Choro, correria e luta pela vida: a rotina na UTI onde o coronavírus mais matou no Brasil

Por Yan Boechat

O choro baixinho mal foi percebido na UTI no sexto andar do Hospital Sancta Maggiore, no bairro do Paraíso, na Zona Sul de São Paulo. Era um choro quase tímido, contido, mas extremamente doído. Foi só quando a enfermeira abriu a porta para deixar a área onde quase 10 pacientes internados em estado grave recebiam cuidados intensivos na tarde da quarta-feira (1) que os soluços chegaram aos médicos e enfermeiros.

Atarefados em tentar salvar a vida dos idosos entubados que lutam há dias contra a Covid-19, nem prestaram atenção quando a mulher desabou em lágrimas na ante-sala da UTI ao saber que não poderia nem mesmo velar sua irmã que acabara de falecer. “Eu sei que é difícil, mas agora essas são as determinações do Ministério da Saúde. O caixão terá de estar lacrado, vocês não poderão fazer um velório”, dizia o funcionário do hospital encarregado de dar a triste notícia a mais uma família que perdia um ente querido no Sancta Maggiore.

Desde que o novo coronavírus começou a fazer vítimas no Brasil, essa tem sido uma incômoda rotina nos hospitais da rede hospitalar do plano de saúde Prevent Sênior em São Paulo. Até a terça-feira (31), os números oficiais do Estado de São Paulo indicavam que 136 pessoas haviam morrido em decorrência da Covid-19. Quase 80 delas – 79, nos números oficial – apenas nos hospitais da rede. O alto volume de mortes em relação aos números totais de falecimentos contabilizados oficialmente pelo Estado fez com que o Ministério Público Estadual pedisse uma investigação sobre o estado das coisas nos três hospitais da rede.

A prefeitura pediu a interdição das unidades hospitalares. Na tarde de quarta-feira (1), José Henrique Germann, secretário de Saúde de São Paulo, no entanto, descartara transferir pacientes do Sancta Maggiore para outros hospitais da cidade.

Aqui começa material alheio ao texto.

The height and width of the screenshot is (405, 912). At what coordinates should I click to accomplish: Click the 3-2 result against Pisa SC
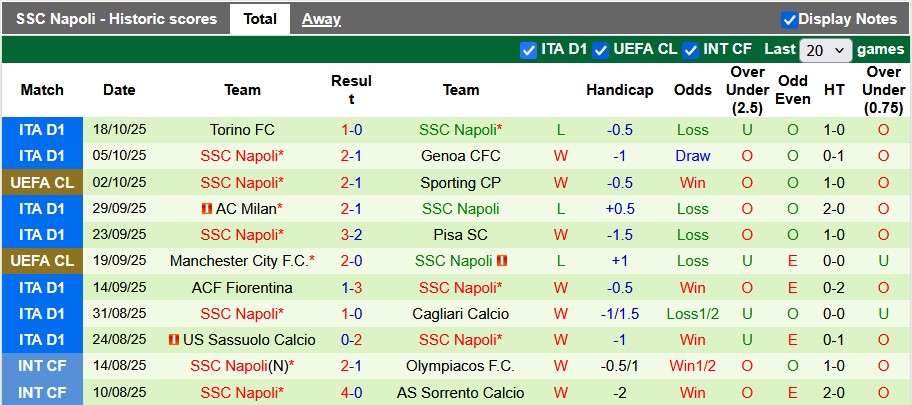351,235
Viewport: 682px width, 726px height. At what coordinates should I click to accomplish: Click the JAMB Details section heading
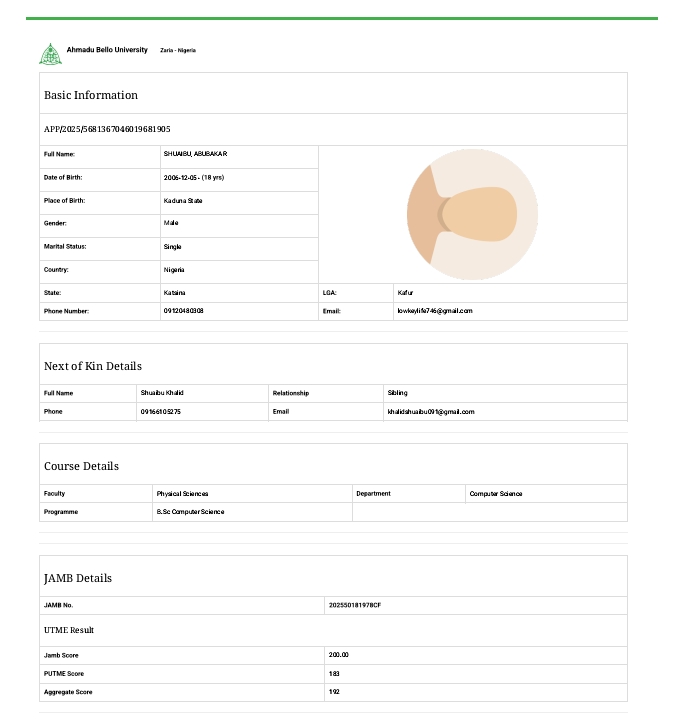coord(78,578)
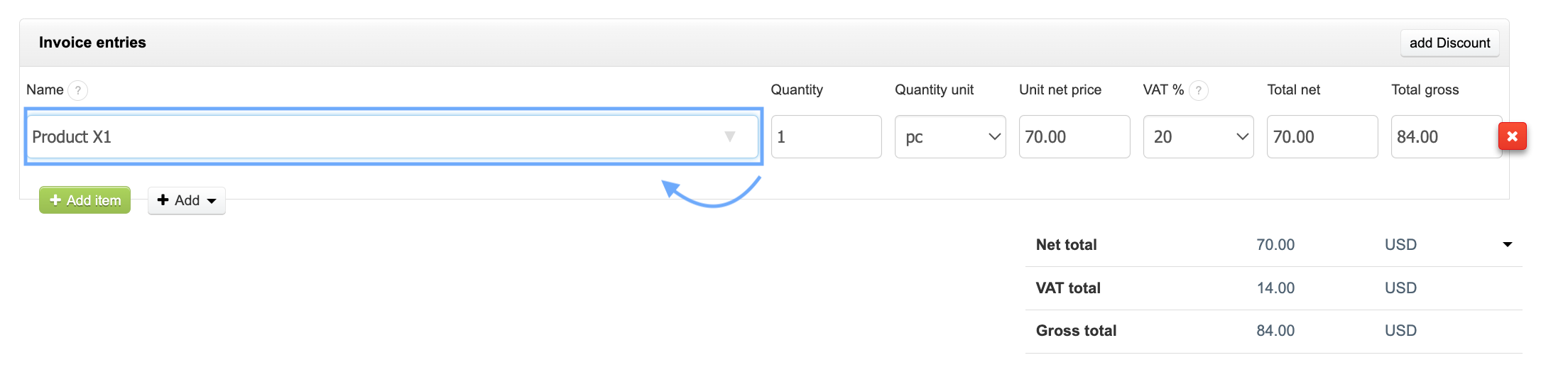Open the VAT % dropdown showing 20

pyautogui.click(x=1198, y=136)
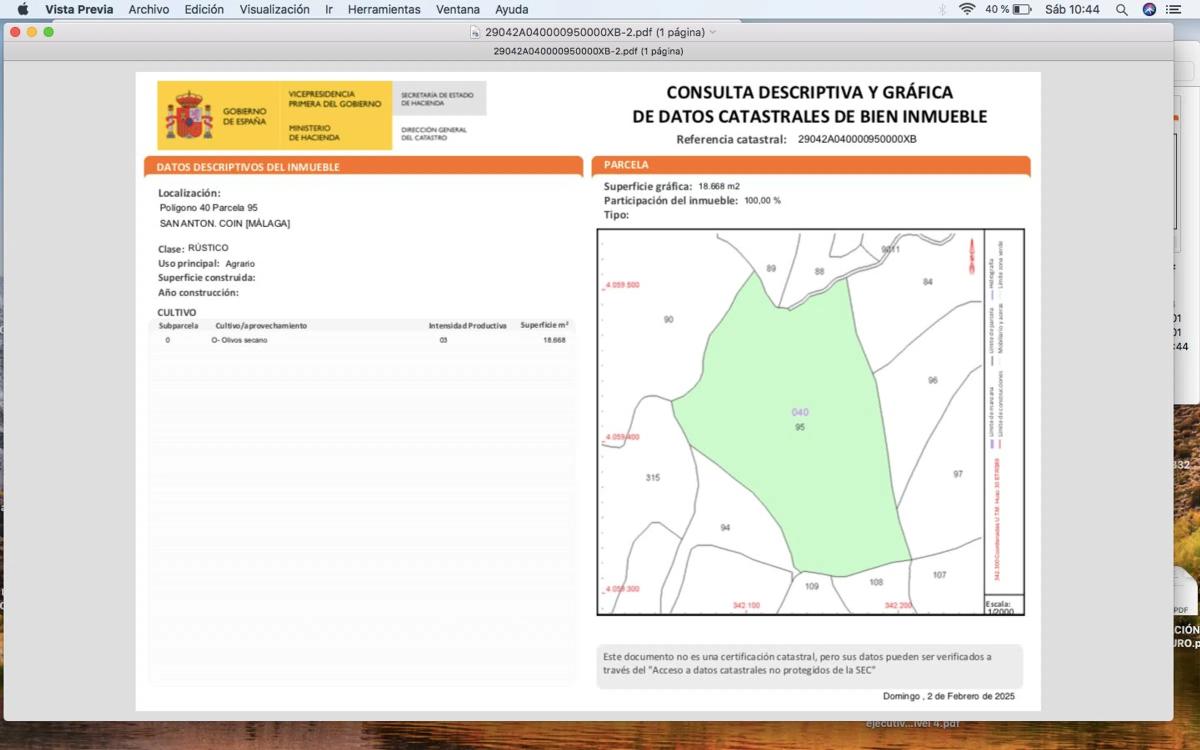The width and height of the screenshot is (1200, 750).
Task: Open the Wi-Fi status menu
Action: pyautogui.click(x=966, y=9)
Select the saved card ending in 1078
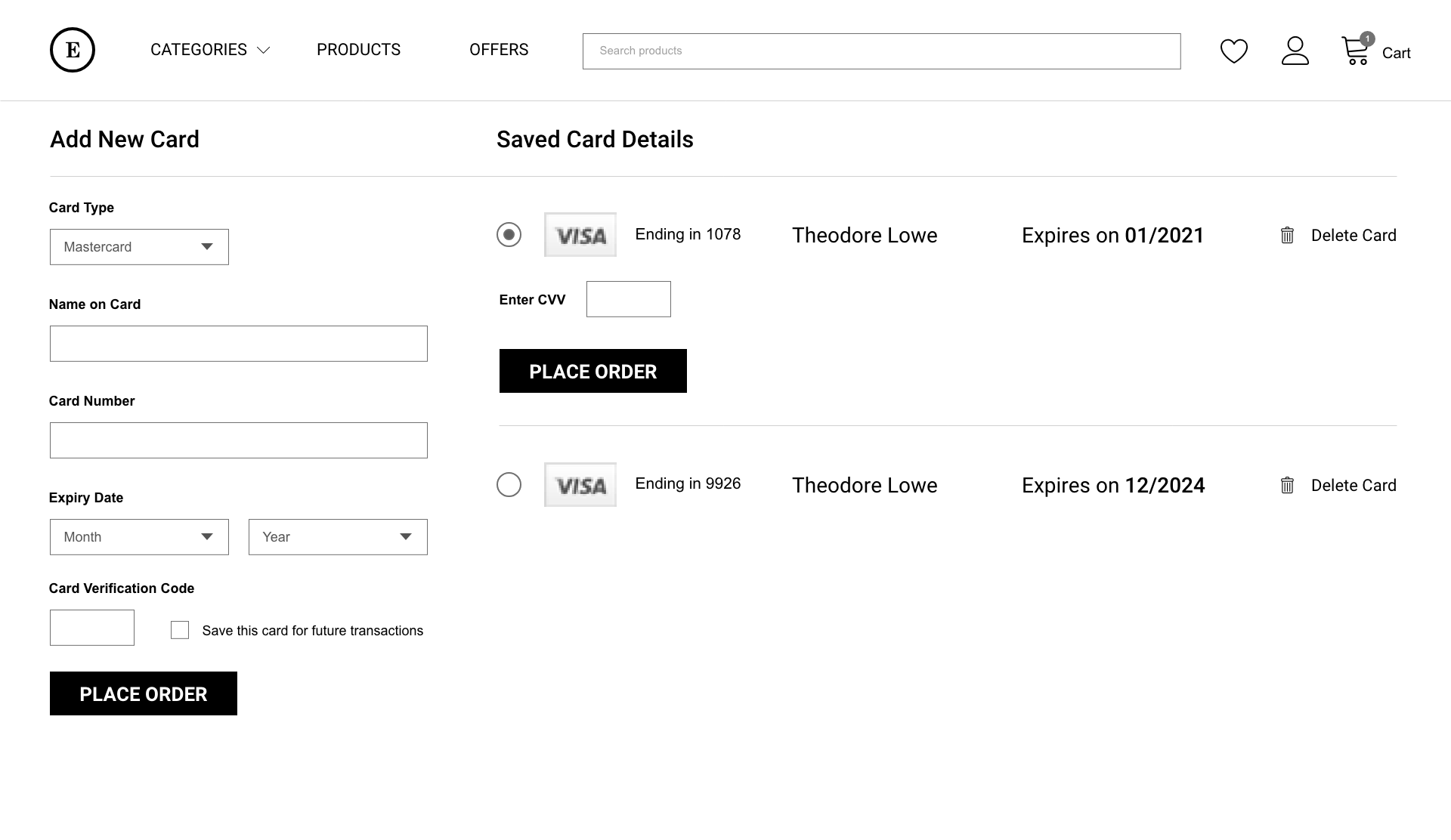1451x840 pixels. coord(509,235)
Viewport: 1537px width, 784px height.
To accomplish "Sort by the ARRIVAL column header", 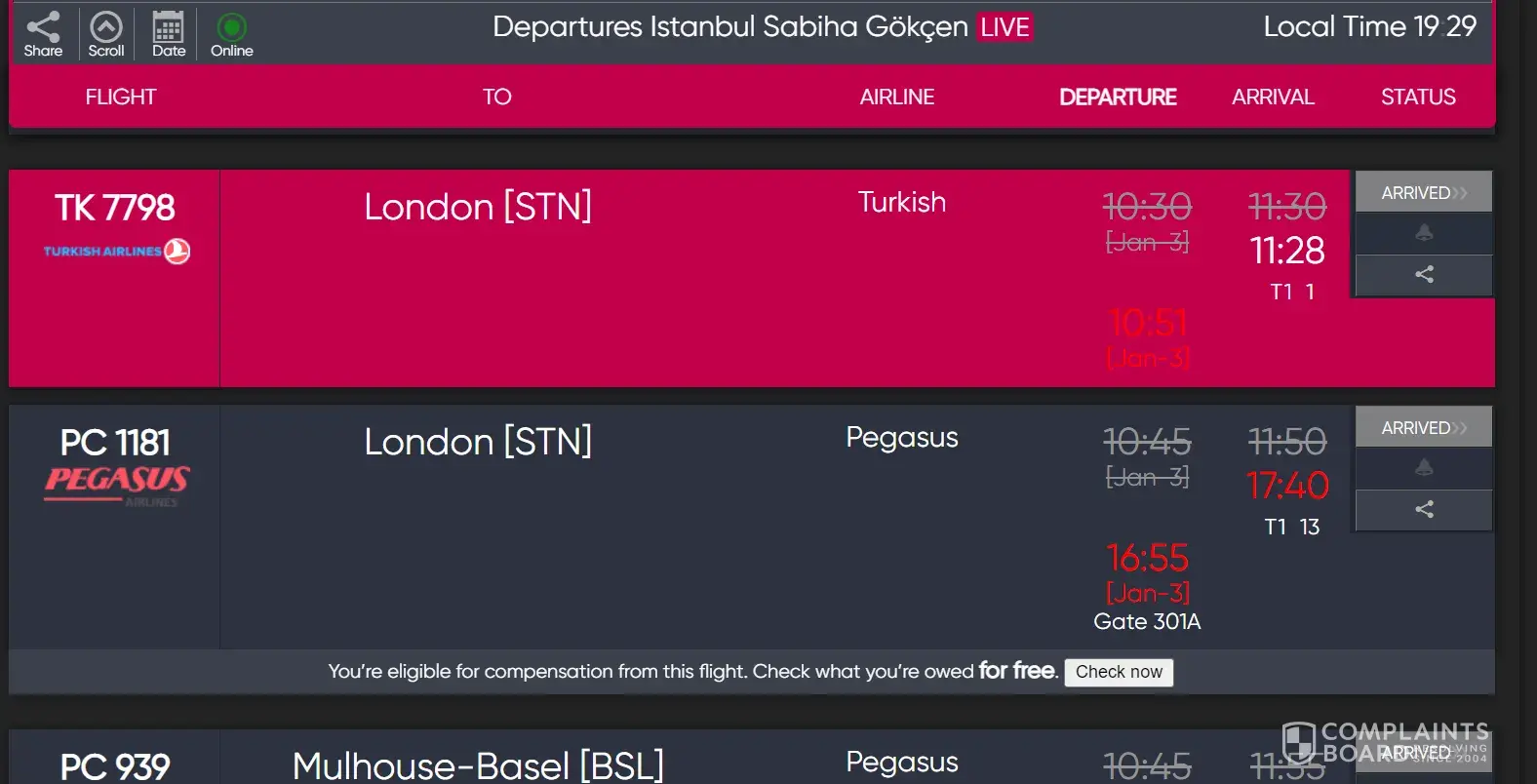I will (1273, 98).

Especializado em idosos, a Prevent Sênior conta hoje com uma carteira de 470 mil segurados, sendo que 356 mil deles tem 61 anos ou mais. “As afirmações de que não estamos adotando as medidas corretas, que estamos sendo negligentes são absolutamente injustas, nossa taxa de mortalidade entre os pacientes idosos de Covid-19 está em 12%, abaixo da média segundo a Organização Mundial de Saúde”, diz Fernando Parrillo, presidente da Prevent Sênior.

Queremos mostrar que não há superlotação Fernando Parillo, presidente da Prevent Sênior

Até terça a companhia vinha adotando uma postura quase passiva diante das acusações de que não estava conseguindo tratar de seus pacientes como deveria. Mas depois que o ministro da Saúde, Luís Henrique Mandetta, divulgou o número de óbitos do hospital em sua coletiva diária, também na terça-feira, Parrillo decidiu adotar uma nova estratégia.

Poucas horas depois de Mandetta dizer que havia um ponto fora da curva nos números de mortes no Brasil por conta dos casos registrados nos hospitais da Sancta Maggiore, Parrillo divulgou um vídeo convidando quem quisesse a conhecer seus hospitais.

“Agora nós queremos mostrar como trabalhamos, queremos mostrar que não há superlotação”, disse ele ontem em uma entrevista exclusiva (leia a íntegra aqui) ao Yahoo Notícias na sede da Prevent Sênior em São Paulo.

“O que acontece é que muitos casos de mortes ainda não foram contabilizados porque o Instituto Adolfo Lutz está demorando a entregar os testes”, diz ele.